TASK GOAL | Copy out word for word the line with "Click the Italian flag beside Inter" and the lines that follow it in the listing below, up to the final one.

ENTRIES SHOWN |
——————
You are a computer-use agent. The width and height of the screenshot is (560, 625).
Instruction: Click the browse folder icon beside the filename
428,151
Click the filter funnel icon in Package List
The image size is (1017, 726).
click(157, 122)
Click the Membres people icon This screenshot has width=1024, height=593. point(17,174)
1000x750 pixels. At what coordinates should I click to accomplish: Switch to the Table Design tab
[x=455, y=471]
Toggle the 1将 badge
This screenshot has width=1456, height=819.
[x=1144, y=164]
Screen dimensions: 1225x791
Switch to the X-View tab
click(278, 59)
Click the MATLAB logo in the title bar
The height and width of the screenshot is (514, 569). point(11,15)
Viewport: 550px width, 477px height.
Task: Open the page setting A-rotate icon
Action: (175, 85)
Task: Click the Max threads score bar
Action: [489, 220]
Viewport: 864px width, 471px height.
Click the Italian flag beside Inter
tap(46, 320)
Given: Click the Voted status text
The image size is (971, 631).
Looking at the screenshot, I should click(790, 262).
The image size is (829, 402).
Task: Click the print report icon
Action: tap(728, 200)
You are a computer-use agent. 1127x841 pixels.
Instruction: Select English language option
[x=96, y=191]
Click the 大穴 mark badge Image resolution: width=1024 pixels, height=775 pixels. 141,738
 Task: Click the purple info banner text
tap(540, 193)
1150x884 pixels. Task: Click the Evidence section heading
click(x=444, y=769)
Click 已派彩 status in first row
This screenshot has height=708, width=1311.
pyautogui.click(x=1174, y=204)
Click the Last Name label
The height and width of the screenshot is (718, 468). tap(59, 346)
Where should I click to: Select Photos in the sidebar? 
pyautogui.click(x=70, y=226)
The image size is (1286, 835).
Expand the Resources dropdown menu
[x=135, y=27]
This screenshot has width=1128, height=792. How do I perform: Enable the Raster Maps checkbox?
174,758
——————
EXERCISE OUTPUT |
Click the Italian flag beside Inter
tap(46, 320)
Given: Click the Voted status text
The image size is (971, 631).
Looking at the screenshot, I should click(790, 262).
The image size is (829, 402).
Task: Click the print report icon
Action: tap(728, 200)
You are a computer-use agent. 1127x841 pixels.
Instruction: Select English language option
[x=96, y=191]
Click the 大穴 mark badge Image resolution: width=1024 pixels, height=775 pixels. 141,738
 Task: Click the purple info banner text
tap(540, 193)
1150x884 pixels. Task: Click the Evidence section heading
click(x=444, y=769)
Click 已派彩 status in first row
This screenshot has height=708, width=1311.
pyautogui.click(x=1174, y=204)
Click the Last Name label
The height and width of the screenshot is (718, 468). tap(59, 346)
Where should I click to: Select Photos in the sidebar? 
pyautogui.click(x=70, y=226)
The image size is (1286, 835).
Expand the Resources dropdown menu
[x=135, y=27]
This screenshot has width=1128, height=792. How do I perform: Enable the Raster Maps checkbox?
174,758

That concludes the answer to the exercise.